Tekst źródłowy
************

Bartosz Arłukowicz odniósł się do informacji o śmierci ciężarnej Izabeli z Pszczyny. Jak podkreślił, takich przypadków w Polsce jest na pewno więcej. - Myślę, że wiele dramatów dzieje się w zaciszu i cieniu sal szpitalnych, dlatego że lekarze są sparaliżowani, oni są postawieni między swoją pracą, wiedzą medyczną, chęcią pomocy, a prokuratorem, którego nasyła na nich Zbigniew Ziobro, a pośrednio Jarosław Kaczyński, który jest autorem tego dramatu polskich kobiet. Rzeczy trzeba nazywać po imieniu. To nie pani Przyłębska, to nie jej trybunał, to Jarosław Kaczyński powiedział, że chce, aby rodziły się dzieci ciężko uszkodzone, często zdeformowane po to, żeby je chrzcić - stwierdził europoseł.

************

Dostarczona lista
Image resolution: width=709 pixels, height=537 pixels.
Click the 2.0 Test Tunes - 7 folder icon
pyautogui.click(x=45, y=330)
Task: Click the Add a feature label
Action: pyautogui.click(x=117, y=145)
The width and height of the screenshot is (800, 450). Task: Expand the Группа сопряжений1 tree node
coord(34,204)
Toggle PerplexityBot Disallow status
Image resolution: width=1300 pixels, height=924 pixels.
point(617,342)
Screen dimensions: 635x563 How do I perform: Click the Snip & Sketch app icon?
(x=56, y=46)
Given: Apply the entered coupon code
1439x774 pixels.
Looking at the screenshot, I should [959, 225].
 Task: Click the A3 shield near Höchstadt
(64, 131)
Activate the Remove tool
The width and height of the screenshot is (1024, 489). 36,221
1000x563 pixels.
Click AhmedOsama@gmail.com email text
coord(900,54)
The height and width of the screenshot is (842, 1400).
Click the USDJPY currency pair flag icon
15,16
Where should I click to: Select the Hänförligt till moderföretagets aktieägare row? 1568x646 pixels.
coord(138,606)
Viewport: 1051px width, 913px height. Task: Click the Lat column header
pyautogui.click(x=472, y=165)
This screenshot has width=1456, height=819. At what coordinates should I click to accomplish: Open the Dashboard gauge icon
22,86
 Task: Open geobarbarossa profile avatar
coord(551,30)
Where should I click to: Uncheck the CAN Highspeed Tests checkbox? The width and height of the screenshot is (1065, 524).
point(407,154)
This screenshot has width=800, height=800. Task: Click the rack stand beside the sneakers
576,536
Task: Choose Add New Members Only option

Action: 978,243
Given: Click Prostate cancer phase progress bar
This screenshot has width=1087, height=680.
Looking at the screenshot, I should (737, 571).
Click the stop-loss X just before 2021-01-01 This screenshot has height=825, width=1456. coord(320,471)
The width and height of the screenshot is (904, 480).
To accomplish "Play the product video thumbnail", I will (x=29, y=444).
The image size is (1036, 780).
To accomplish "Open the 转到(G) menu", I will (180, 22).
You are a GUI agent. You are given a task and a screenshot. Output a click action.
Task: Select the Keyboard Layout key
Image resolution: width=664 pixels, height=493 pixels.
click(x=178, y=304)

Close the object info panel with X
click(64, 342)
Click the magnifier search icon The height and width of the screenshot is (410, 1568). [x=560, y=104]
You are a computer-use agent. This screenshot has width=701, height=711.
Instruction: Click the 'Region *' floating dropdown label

************

Zadania
1. Przetłumacz na angielski zdanie z tekstu źródłowego: „Rzeczy trzeba nazywać po imieniu.”
2. Proszę zaktualizować fragment tekstu źródłowego, zaczynając od „Bartosz Arłukowicz odniósł” i dalej aż do „- stwierdził europoseł.”, wstawiając „polityk” w miejsce „europoseł”.

Rozwiązania zadań
1. Things need to be called by their names.

2.
Bartosz Arłukowicz odniósł się do informacji o śmierci ciężarnej Izabeli z Pszczyny. Jak podkreślił, takich przypadków w Polsce jest na pewno więcej. - Myślę, że wiele dramatów dzieje się w zaciszu i cieniu sal szpitalnych, dlatego że lekarze są sparaliżowani, oni są postawieni między swoją pracą, wiedzą medyczną, chęcią pomocy, a prokuratorem, którego nasyła na nich Zbigniew Ziobro, a pośrednio Jarosław Kaczyński, który jest autorem tego dramatu polskich kobiet. Rzeczy trzeba nazywać po imieniu. To nie pani Przyłębska, to nie jej trybunał, to Jarosław Kaczyński powiedział, że chce, aby rodziły się dzieci ciężko uszkodzone, często zdeformowane po to, żeby je chrzcić - stwierdził polityk.